Ils sont plein de poètes talentueux chez nous qui font de la magie avec leur clavier. Parce que c’est un peu magique, la poésie, et pour en écrire brillamment, ça prend une configuration spéciale des neurones du cerveau, un cœur qui ne bat pas au même rythme que les autres, des yeux qui voient (aussi) des fantômes, un sixième sens qui ressemble à celui des sorcières.
Garder un de leurs recueils sur la table de chevet, ce n’est peut-être pas comme s’enfiler des cachets d’Effexor, mais il me semble que ça fasse son effet, car certains d’entre eux parlent certainement la même langue que nous, semblent être de connivence comme des complices de destinée qui portent des lunettes ajustées à notre vision. Il faut trouver les nôtres, en faire nos succédanés d’antidépresseurs, les rendre déductibles d’impôts, tiens!

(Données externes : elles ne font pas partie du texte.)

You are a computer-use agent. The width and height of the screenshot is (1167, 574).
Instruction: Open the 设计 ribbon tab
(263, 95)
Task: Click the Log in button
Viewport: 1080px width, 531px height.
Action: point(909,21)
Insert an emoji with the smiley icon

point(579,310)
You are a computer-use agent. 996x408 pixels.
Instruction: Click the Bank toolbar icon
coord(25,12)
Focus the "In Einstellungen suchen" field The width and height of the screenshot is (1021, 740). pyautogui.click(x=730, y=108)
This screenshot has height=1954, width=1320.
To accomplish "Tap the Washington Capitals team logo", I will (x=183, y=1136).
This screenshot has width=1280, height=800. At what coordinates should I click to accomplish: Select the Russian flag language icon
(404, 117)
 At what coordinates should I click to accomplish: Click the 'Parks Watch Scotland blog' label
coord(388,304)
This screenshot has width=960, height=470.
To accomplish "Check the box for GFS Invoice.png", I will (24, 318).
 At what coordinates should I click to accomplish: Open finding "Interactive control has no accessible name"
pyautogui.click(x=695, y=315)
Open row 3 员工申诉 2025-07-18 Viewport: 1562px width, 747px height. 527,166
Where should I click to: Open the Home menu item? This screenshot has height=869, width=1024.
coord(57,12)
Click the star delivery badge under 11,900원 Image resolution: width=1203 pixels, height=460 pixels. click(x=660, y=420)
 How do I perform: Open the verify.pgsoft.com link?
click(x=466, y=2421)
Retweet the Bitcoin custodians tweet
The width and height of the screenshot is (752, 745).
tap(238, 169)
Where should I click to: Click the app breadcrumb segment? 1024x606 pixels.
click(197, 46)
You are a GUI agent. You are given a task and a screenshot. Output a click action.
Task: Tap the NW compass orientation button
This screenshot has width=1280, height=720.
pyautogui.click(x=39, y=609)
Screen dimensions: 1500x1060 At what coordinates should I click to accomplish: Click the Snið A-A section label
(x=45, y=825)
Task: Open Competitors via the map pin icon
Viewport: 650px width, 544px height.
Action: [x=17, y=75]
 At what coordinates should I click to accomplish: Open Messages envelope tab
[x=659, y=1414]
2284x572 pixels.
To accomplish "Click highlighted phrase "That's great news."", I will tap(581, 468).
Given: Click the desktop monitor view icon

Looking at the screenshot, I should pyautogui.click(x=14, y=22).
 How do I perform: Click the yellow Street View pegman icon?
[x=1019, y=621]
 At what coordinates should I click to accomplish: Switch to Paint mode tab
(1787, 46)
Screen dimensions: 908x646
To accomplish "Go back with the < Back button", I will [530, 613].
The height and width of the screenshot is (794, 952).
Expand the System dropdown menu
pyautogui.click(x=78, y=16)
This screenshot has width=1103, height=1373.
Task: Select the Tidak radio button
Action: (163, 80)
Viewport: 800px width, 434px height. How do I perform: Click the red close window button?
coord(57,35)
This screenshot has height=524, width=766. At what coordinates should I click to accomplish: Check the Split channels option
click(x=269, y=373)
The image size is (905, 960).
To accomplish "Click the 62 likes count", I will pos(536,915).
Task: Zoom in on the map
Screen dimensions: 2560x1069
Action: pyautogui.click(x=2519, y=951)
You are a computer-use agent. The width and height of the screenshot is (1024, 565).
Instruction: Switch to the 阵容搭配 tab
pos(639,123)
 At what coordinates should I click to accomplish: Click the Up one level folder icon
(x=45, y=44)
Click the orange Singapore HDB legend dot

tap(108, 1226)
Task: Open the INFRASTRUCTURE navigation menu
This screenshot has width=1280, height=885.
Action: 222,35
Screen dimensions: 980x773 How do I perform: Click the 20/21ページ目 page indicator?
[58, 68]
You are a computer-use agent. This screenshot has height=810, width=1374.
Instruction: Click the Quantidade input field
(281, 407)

C’est assez méconnu, mais au Canada, les présidents du Sénat et de la Chambre des communes nomment un poète officiel au terme d’un processus d’appel de candidatures ouvert. Le candidat choisi est nommé pour deux ans et est tour à tour francophone ou anglophone.
Pour 2018 et 2019, c’est Georgette Leblanc qui avait été élue, avec pour responsabilités l’écriture de poésie, notamment pour des occasions importantes au Parlement, le parrainage des séances de lecture de poésie, la promulgation de conseils au bibliothécaire parlementaire sur la collection de la bibliothèque et les acquisitions propres à enrichir celle-ci dans le domaine de la culture, etc.
Le processus de nomination pour choisir le neuvième poète officiel est en cours, sans doute retardé pour les raisons que nous connaissons. Plusieurs grandes villes canadiennes (Vancouver, Ottawa, Sudbury…) ont aussi leur poète en résidence. Montréal en a déjà eu et mise désormais sur le programme Poésie dans la cité soutenu par le Conseil des arts de Montréal et l’Union des écrivaines et des écrivains du Québec (UNEQ), qui s’en occupe. Assorti d’une bourse de 15 000$, il s’agit de récompenser un projet artistique qui fait rayonner la poésie en zone montréalaise. Quant au provincial, je rêve de voir la naissance du poète – ou de l’écrivain – de l’Assemblée nationale, qui pourrait avoir son bureau tout à côté, pourquoi pas à l’épatante et dynamique Maison de la littérature.
Tiens, je le ferais commencer tout de suite, avec pour mandat de choisir des milliers d’extraits de poèmes à coller sur les murs des CHSLD, des résidences pour personnes âgées et des hôpitaux. Je serais curieuse de voir ce que ça donne. Quand est-ce qu’on l’embauche?